A good starting place for examining Ackerman’s problematic influence over ostensibly progressive politics is the succinct summary kindly provided by William I. Robinson, professor of sociology at the University of California, Santa Barbara. “That Ackerman is a part of the U.S. foreign policy elite,” Robinson pointed out, “and integral to the new modalities of intervention under the rubric of ‘democracy promotion,’ etc., is beyond question.” Fleshing out some of Ackerman’s noxious ruling-class background, John Bellamy Foster, the editor of Monthly Review and professor of sociology at the University of Oregon, surmized in 2008:

Ackerman is not only a founding director of the [International Center on Nonviolent Conflict] and sits on the Freedom House board, but is also a director, along with the likes of Colin Powell, of the ‘imperial brain trust,’ the Council on Foreign Relations (CFR — where [James] Woolsey is also a prominent member). Ackerman sits on the key advisory committee of the CFR’s Center for Preventive Action, devoted to overthrowing governments opposed by Washington by political means (or where this is not practicable, using political low intensity warfare to soften them up for military intervention). The CPA is headed by Reagan’s former chairman of the Joint Chiefs of Staff, General John W. Vessey, who oversaw the invasion of Grenada. The members of the advisory committee of the CPA, including Ackerman himself, have all been heavily involved in helping to fulfill U.S. war aims in Yugoslavia, and the Center has recently focused on overturning Chavez’s government in Venezuela (see John Bellamy Foster, “The Latin American Revolt,” Monthly Review, July August 2007). On top of all of this Ackerman is a director of the right-wing U.S. Institute of Peace, which is connected directly through its chair J. Robinson West to the National Petroleum Council, which includes CEOs of all the major U.S. energy corporations. On the domestic front, Ackerman has been working with the Cato Institute to privatize Social Security.

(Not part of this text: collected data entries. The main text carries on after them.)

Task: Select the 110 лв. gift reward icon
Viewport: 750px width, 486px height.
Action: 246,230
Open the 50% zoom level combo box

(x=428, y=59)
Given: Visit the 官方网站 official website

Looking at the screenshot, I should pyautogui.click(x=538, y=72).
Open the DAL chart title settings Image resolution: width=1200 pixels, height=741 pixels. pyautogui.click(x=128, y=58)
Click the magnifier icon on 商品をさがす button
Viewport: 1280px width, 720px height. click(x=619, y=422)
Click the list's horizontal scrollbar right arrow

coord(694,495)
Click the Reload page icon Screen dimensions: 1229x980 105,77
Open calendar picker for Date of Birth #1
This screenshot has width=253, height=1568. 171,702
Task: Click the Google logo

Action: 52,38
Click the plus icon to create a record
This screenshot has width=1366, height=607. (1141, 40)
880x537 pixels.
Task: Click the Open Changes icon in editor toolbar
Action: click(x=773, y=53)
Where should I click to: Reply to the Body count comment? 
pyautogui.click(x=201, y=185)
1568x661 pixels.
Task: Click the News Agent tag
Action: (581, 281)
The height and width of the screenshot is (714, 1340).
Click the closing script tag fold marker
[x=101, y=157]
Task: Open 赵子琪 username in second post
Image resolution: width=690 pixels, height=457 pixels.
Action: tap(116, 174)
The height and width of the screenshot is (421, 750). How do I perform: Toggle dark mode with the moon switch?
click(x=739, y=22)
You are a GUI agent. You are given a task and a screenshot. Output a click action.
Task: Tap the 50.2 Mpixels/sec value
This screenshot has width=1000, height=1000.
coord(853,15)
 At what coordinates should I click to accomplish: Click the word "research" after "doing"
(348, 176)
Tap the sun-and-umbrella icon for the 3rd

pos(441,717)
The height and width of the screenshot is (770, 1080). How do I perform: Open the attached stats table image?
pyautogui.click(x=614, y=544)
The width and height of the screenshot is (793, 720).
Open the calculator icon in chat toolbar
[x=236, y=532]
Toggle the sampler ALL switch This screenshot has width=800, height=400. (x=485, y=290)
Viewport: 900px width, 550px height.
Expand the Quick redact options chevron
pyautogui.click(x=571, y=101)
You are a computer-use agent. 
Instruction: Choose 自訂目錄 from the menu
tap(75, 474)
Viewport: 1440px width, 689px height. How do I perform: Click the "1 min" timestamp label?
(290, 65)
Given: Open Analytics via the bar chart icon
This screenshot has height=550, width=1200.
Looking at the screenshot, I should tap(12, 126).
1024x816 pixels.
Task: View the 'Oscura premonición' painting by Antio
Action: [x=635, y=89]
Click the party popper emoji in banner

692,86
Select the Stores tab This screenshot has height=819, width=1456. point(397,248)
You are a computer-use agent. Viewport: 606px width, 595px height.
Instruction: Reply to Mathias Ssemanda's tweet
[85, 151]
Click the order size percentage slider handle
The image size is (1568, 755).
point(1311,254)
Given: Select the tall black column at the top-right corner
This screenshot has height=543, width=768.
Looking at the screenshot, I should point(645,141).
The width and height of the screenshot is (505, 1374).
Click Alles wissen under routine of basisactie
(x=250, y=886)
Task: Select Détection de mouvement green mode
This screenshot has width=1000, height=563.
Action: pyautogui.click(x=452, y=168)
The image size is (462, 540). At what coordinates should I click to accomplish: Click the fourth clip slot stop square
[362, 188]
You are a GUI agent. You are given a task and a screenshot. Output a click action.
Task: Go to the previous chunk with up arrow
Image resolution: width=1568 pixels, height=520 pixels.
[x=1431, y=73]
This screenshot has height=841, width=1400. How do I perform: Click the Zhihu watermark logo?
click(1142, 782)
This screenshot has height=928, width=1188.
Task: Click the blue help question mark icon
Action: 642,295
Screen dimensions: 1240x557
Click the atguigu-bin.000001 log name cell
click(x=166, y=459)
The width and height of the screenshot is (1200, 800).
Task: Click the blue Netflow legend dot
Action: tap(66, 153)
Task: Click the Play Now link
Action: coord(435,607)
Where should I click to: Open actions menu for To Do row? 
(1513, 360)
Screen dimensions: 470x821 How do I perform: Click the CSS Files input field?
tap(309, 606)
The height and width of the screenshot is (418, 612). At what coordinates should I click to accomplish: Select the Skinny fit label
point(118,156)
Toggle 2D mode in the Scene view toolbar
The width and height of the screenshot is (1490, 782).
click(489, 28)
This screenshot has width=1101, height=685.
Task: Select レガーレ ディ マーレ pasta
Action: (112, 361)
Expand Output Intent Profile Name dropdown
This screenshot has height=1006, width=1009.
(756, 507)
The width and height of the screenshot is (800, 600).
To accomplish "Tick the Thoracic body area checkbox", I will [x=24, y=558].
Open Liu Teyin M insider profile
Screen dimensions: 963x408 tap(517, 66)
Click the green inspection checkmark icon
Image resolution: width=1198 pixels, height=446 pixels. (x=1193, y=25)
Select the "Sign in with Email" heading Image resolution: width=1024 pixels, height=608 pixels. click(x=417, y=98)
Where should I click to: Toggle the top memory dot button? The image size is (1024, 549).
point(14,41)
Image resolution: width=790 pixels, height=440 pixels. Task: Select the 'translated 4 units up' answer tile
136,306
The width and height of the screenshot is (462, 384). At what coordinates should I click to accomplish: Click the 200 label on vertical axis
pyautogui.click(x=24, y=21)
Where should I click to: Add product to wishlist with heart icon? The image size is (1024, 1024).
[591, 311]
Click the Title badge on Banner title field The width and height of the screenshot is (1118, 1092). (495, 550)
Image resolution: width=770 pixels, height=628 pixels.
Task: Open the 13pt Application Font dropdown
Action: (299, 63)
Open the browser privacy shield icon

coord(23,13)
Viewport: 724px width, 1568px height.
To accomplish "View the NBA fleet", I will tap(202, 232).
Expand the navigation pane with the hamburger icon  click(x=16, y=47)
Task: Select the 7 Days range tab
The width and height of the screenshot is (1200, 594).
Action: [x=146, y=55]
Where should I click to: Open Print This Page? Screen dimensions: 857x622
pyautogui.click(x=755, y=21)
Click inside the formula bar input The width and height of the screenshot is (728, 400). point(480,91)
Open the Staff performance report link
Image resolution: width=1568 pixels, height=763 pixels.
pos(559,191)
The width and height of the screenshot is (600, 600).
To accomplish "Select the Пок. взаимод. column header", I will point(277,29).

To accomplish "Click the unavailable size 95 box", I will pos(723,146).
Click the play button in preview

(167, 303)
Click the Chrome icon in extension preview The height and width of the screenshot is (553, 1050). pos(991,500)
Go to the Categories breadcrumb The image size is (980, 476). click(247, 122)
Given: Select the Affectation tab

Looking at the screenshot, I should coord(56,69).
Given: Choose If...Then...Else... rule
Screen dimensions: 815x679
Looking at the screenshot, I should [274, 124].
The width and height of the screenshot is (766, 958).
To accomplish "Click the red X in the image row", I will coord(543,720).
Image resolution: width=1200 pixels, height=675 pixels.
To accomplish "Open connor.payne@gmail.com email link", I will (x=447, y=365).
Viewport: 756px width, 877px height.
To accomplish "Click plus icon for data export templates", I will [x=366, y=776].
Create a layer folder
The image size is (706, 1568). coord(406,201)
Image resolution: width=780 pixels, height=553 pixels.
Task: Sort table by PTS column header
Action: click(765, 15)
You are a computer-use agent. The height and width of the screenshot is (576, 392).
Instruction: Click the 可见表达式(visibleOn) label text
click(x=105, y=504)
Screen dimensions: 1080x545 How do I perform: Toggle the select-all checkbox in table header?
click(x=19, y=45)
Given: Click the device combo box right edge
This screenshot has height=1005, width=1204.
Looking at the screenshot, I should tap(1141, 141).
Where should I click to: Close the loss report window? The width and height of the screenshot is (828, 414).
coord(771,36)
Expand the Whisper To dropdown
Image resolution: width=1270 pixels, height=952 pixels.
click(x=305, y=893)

The political clout of the military-peace nonprofit complex is growing apace, and too many people at home and abroad are in danger of being lulled and then crushed by an oligarchy capable of wearing both the iron heel and the velvet slipper. Such anti-democratic developments hold no surprises to opponents of the oligarchy, but apologists for the velvet slipper who seek to teach anti-democratic intelligence agencies about the power of nonviolent activism must be identified and excluded from further involvement with progressive social movements.

The history of the elite manipulation of social change has been well documented by popular writers like Howard Zinn, amongst many others, and to some extent even Jack London in his classic The Iron Heel (1907) gave a warning of how elites may act to defuse large-scale revolutionary movements. Indeed, in his fictitious autobiographical account of a revolutionary, London described how when his revolutionary movement was on the brink of launching “a sudden colossal, stunning blow” to the entire North American oligarchy, their forthcoming revolution was postponed when the oligarchy caught wind of what they planned and pre-empted them. The oligarchy did this by “deliberately manufactur[ing]” the social conditions that would precipitate an isolated and containable revolutionary uprising that could be destroyed. Back in the real world it is perfectly understandable why elites should seek to manipulate progressive social movements. Now we just need to decide what actions we can take to protect our movements from such unwanted interventions.